Réalisée un peu plus tard, la seconde étape repose sur deux audits de la biosécurité et de la qualité de l’eau, en se basant sur des modèles d’audits simplifiés préexistants. « C’est un préalable nécessaire pour maximiser l’effet de la vaccination. La biosécurité ne concerne pas que l’influenza aviaire et l’eau est un vecteur important de la contamination en E. coli. » S’ajoutent des bilans d’analyses (bactériologie, histologie, PCR…) ou de pratiques vaccinales (Gumboro, bronchite infectieuse). Plusieurs options sont ensuite possibles. Le vétérinaire peut reporter la vaccination tant que l’éleveur n’aura pas résolu les défauts sanitaires majeurs ; il peut prioriser la résolution de problèmes respiratoires avant d’envisager la vaccination E. coli ; il peut alléger le programme vaccinal pour contenir son budget. Jocelyn Marguerie estime que la vaccination E. coli améliore la qualité finale et l’homogénéité des poulets. « Idéalement, l’évaluation de son intérêt doit aussi inclure l’évaluation de l’impact à l’abattoir », conclut-il.

(1) L’autorisation de mise en marché concerne les espèces Gallus (poule et poulet) et dinde.
 
Avis d'expert

Jocelyn Marguerie, vétérinaire du réseau Cristal

" Une baisse de 75 % des frais antibiotiques "

" Je vais citer le cas d’un éleveur en Deux-Sèvres qui élève du poulet standard sur 7 000 m2. Il consommait 30 % d’antibiotiques en plus par rapport à la moyenne de son secteur. Après cinq bandes vaccinées contre les colibacilles, il a amélioré sa marge poussin-aliment de 0,2 € en moyenne et son résultat net de 0,5 €/m2 et par lot. L’amélioration est venue d’une réduction de la mortalité en fin de lot. Les frais antibiotiques ont diminué de 0,6 €/m2 (moins 75 %) et le programme de vaccination n’a augmenté que de 0,3 €/m2 du fait d’un allégement du programme de vaccination Gumboro. Sur une année, le gain serait de l’ordre de 20 000 €. "

Une démarche ciblée

Vingt à vingt-cinq pourcents des élevages de volailles consomment la moitié des antibiotiques, concluait Émilie Merigoux en 2015, après une enquête réalisée dans le réseau Cristal dans le cadre de sa thèse vétérinaire. C’est donc cette frange qu’il faudrait cibler pour réduire significativement les quantités globales d’antibiotiques. S’inspirant d’une typologie réalisée en production de lapin, le groupe de travail a aussi défini quatre profils-types d’éleveurs de poulets en fonction de leur sensibilité à la démédication et de l’impact économique des problèmes qu’ils rencontrent avec E. coli. Le conseil est ainsi adapté à chaque catégorie.

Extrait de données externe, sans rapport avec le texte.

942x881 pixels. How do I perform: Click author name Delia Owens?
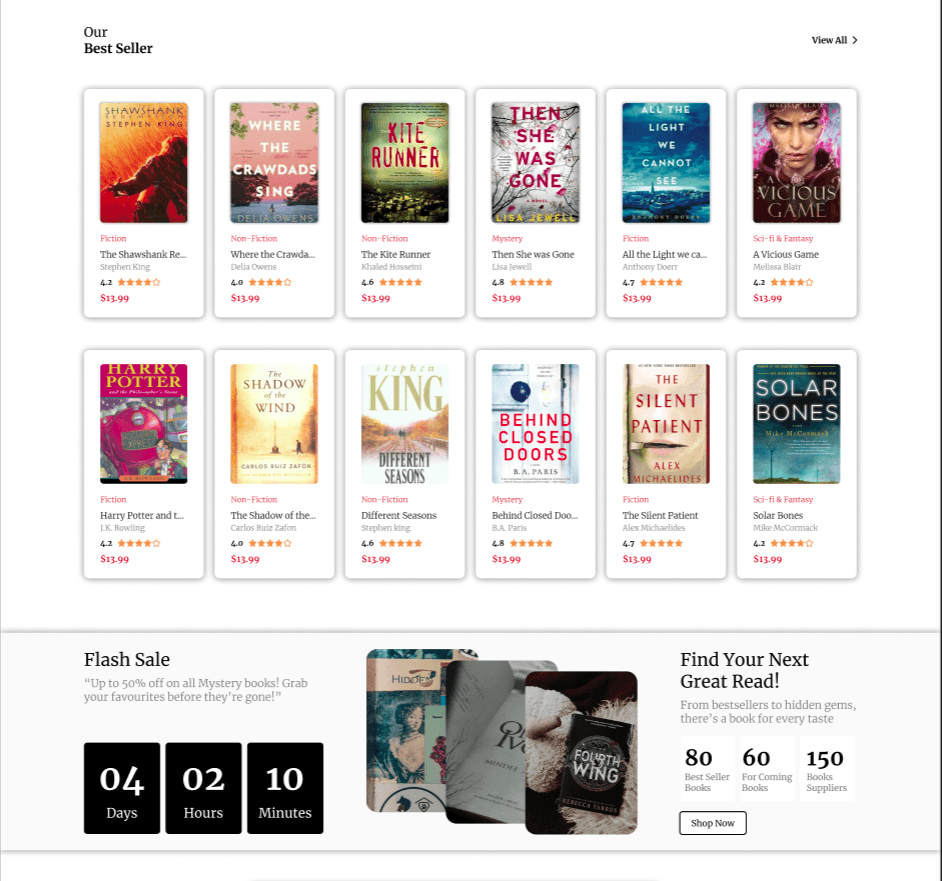254,267
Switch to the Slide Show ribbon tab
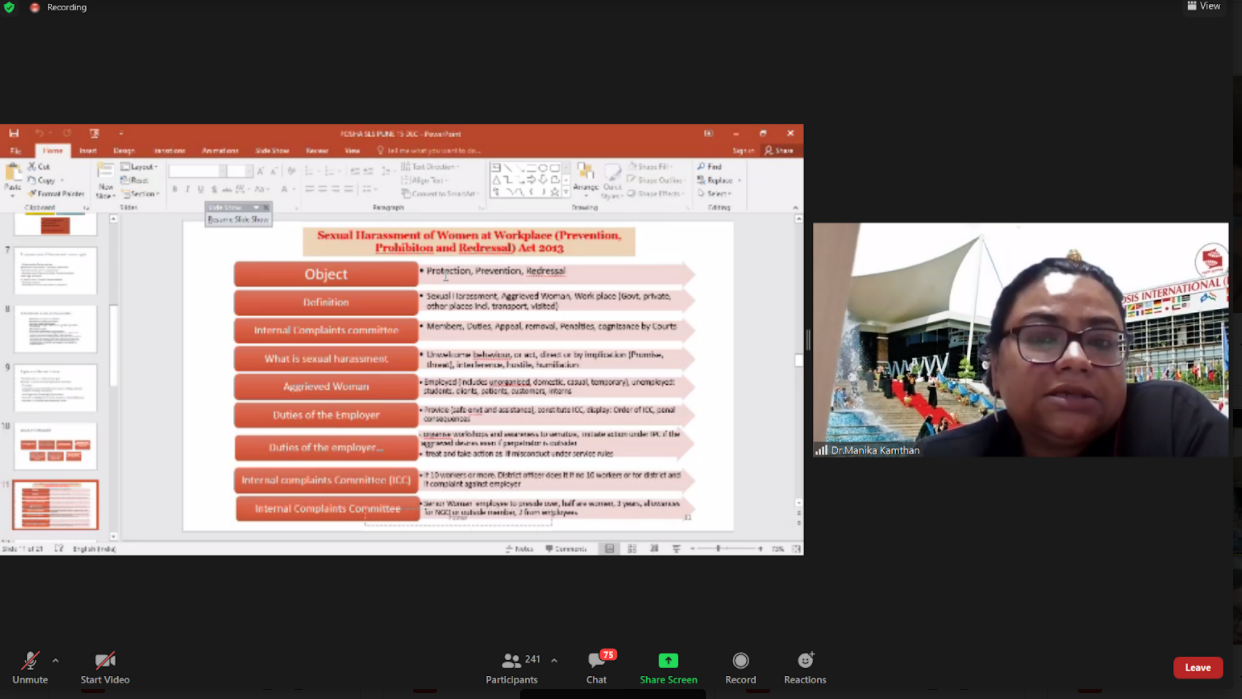The image size is (1242, 699). [x=272, y=151]
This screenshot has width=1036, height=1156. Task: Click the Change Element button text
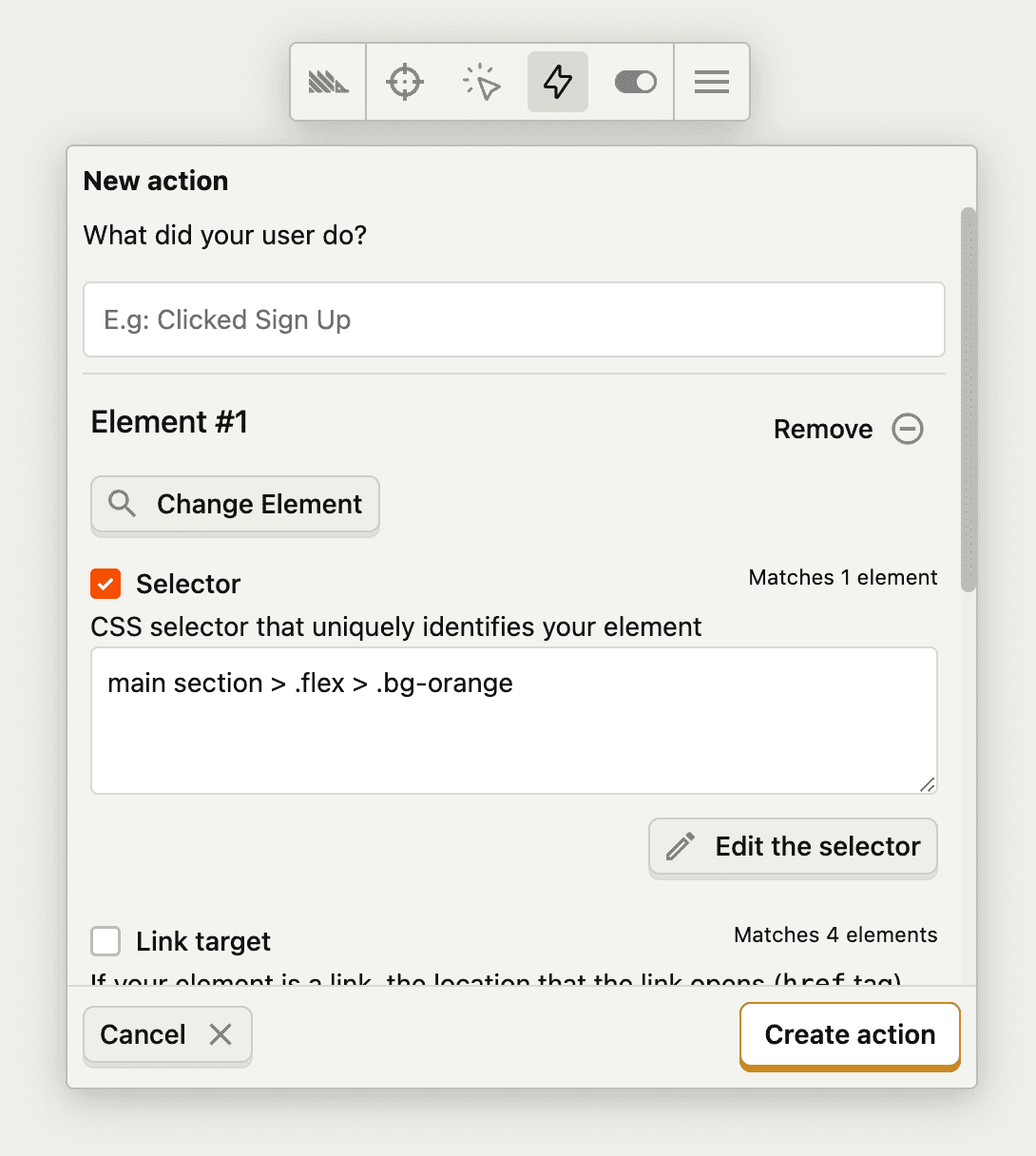[259, 504]
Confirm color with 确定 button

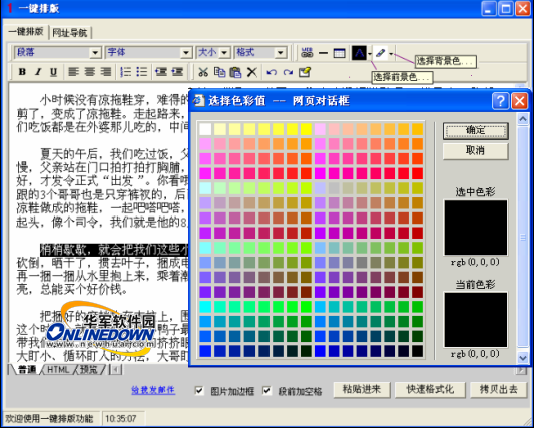point(475,131)
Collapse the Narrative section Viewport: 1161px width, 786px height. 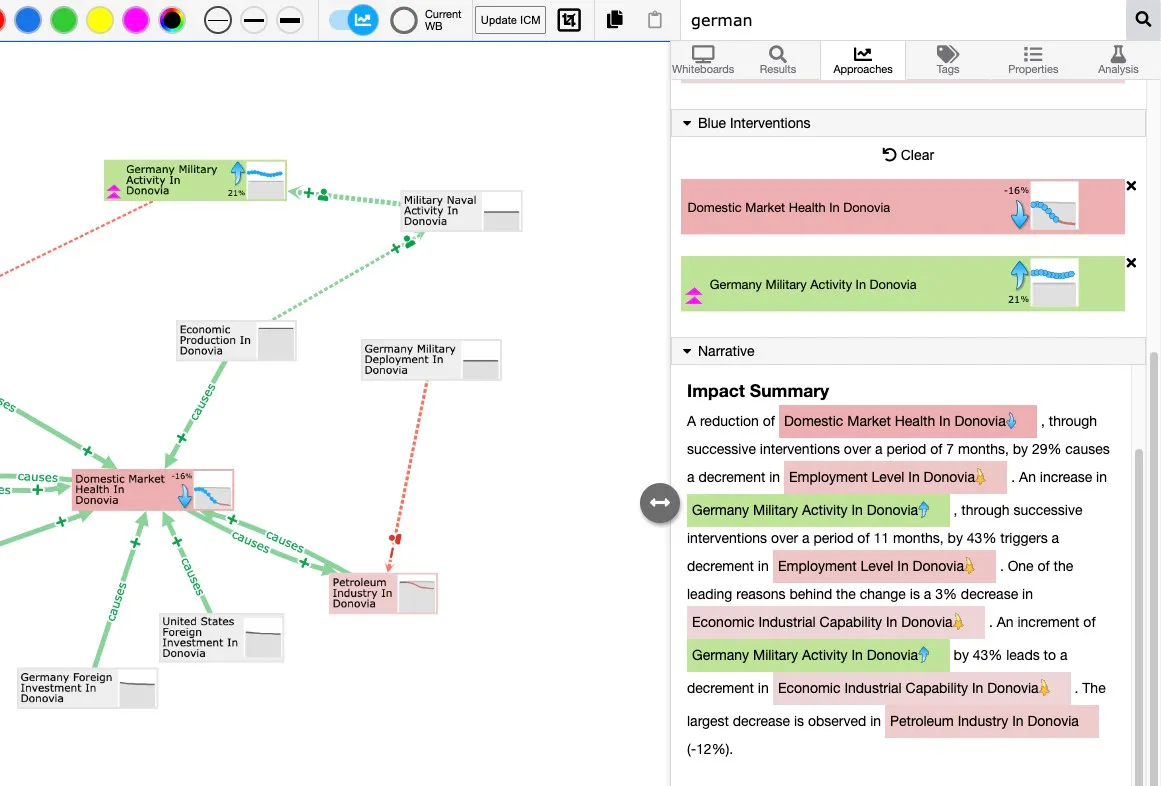coord(686,351)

Vacciner réduit les frais sanitaires

Un essai de vaccination E. coli a été réalisé dans sept élevages de poulets standards Ross PM3 (abattus 35 jours vers 1,85 kg) qui avaient régulièrement des infections à E. coli. Ils ont produit 127 lots (3 millions d’oiseaux), dont 66 ont reçu le vaccin vivant à l’élevage.

Le nombre de traitements antibiotiques réalisés est significativement différent entre les lots vaccinés ou pas, souligne Charles Facon, vétérinaire réseau Cristal. Il constate que la vaccination a eu un impact positif sur la baisse des traitements, y compris dans des élevages qui n’étaient pas atteints de manière chronique par du E. coli O78 à cible respiratoire.

En revanche, les résultats techniques ne sont pas significativement différents entre les deux groupes, même s’il existe une tendance à moins de mortalité et de saisies pour les poulets vaccinés. Néanmoins, l’analyse statistique poussée dans un élevage qui a cessé de vacciner montre un effet significatif sur le poids vif. Celui-ci atteint 1,92 kg sur les huit premiers lots vaccinés, contre 1,78 kg sur les sept lots suivants non vaccinés.